(Stored data)

┄┄┄┄┄┄┄┄┄┄

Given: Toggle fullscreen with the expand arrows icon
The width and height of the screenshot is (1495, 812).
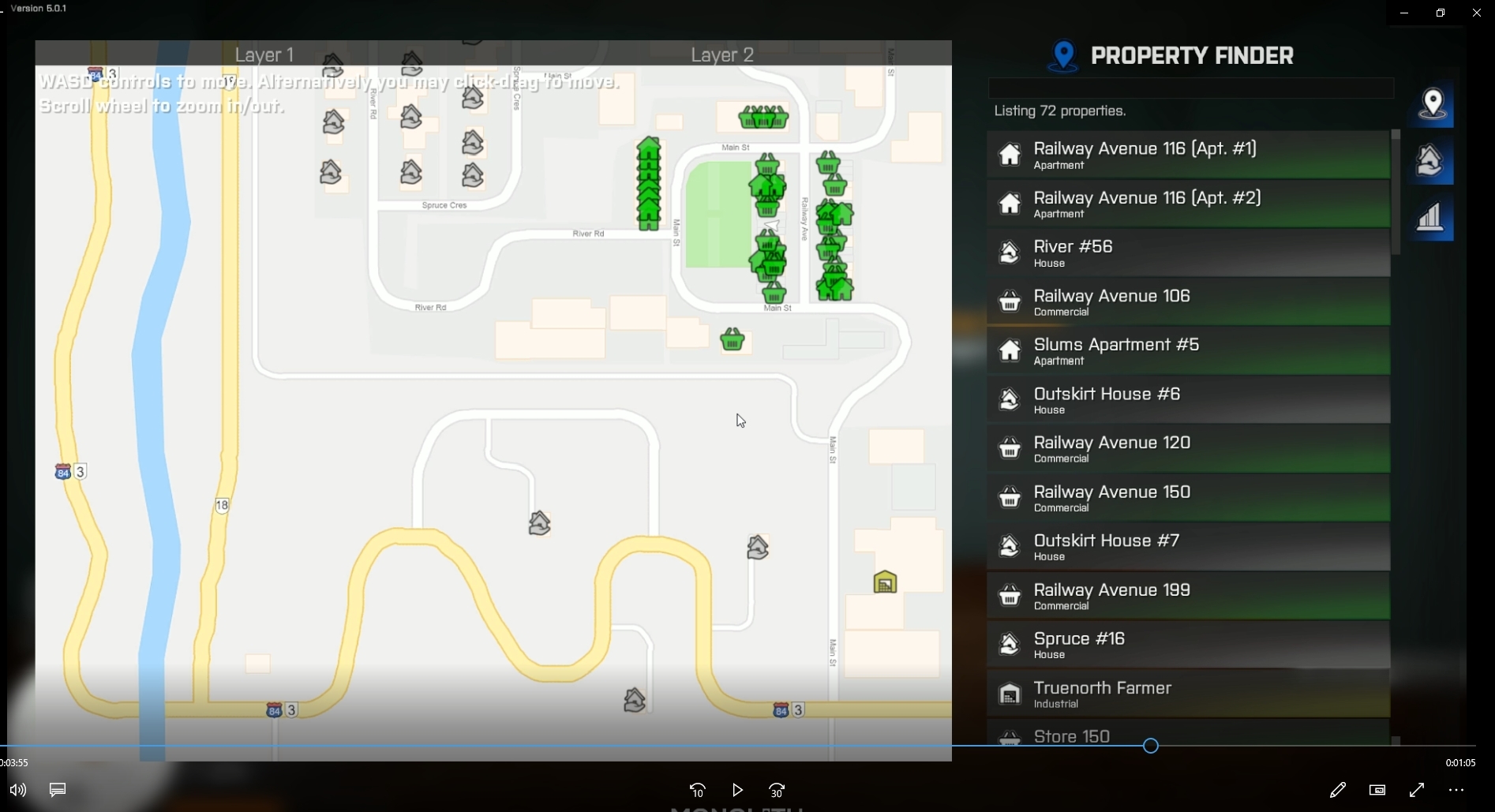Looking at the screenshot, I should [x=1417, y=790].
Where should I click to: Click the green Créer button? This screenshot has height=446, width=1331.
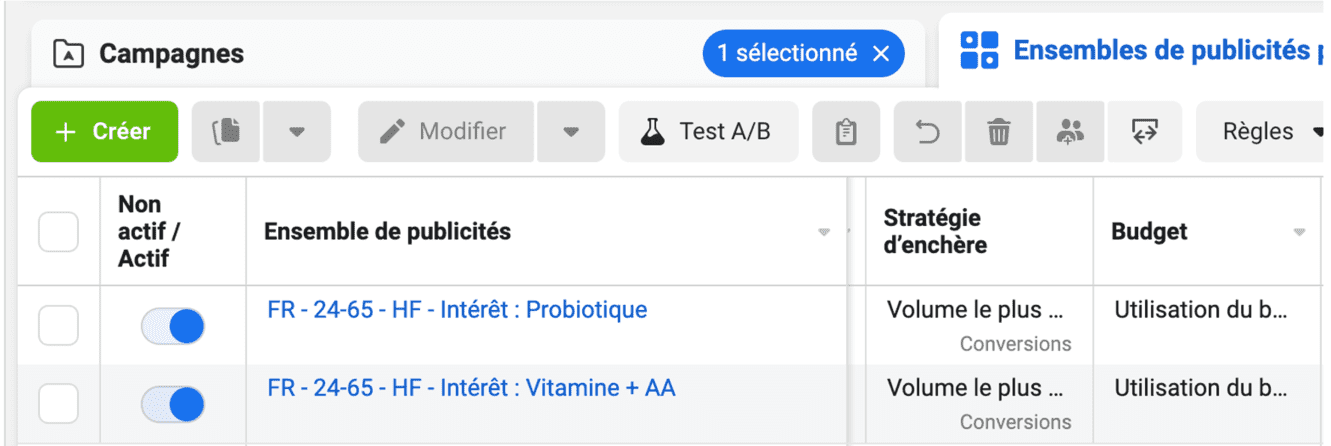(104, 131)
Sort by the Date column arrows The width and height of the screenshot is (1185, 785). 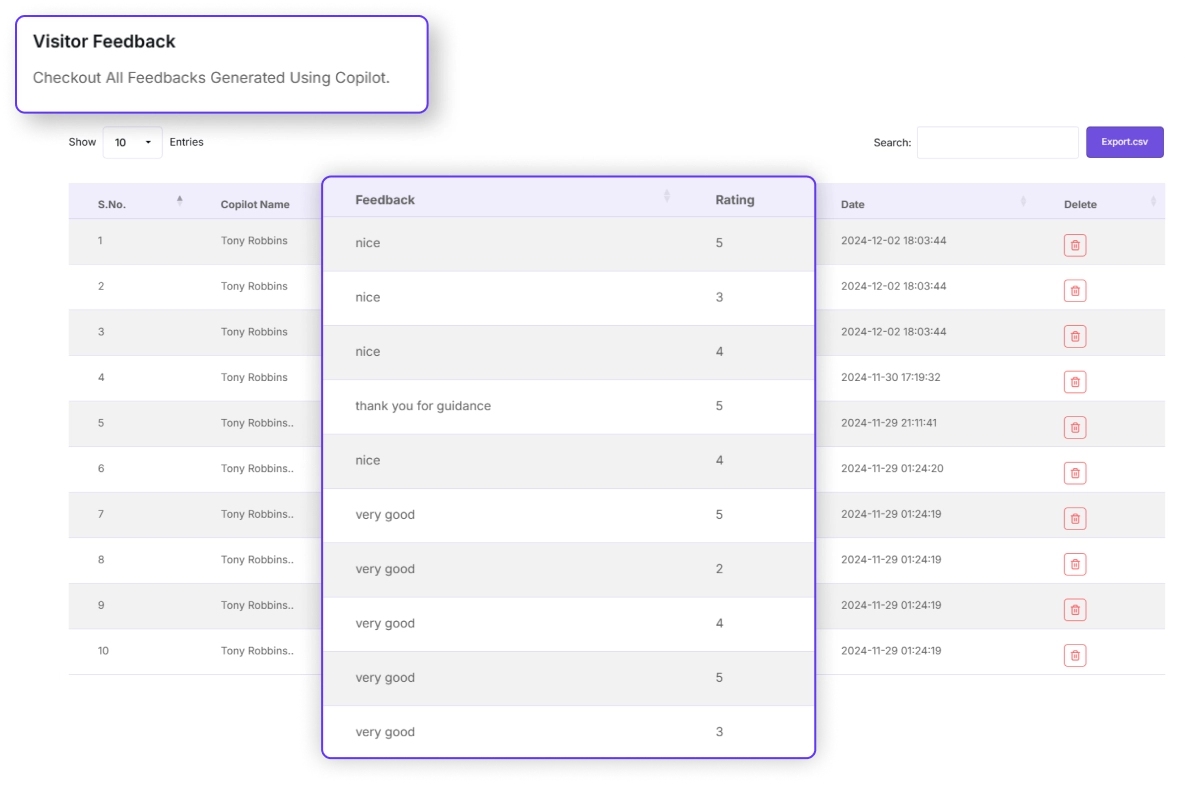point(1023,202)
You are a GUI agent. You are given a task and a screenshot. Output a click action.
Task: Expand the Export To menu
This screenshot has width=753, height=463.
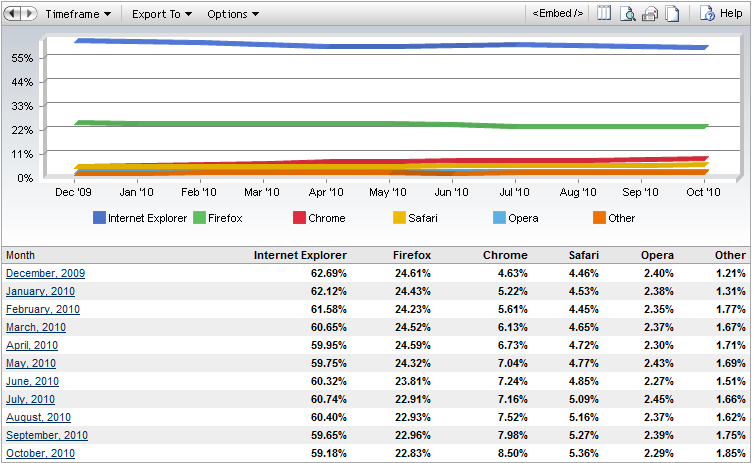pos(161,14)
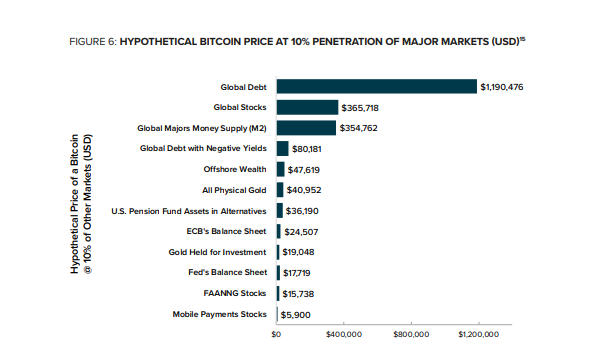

┄┄┄┄┄┄┄┄┄┄

### The task
No pictures belong in the answer. It must repeat exactly the lines from the line with "Task: Expand the Export To menu" through the final line of the records.

### Solution for this task
Task: Expand the Export To menu
This screenshot has width=753, height=463.
pos(161,14)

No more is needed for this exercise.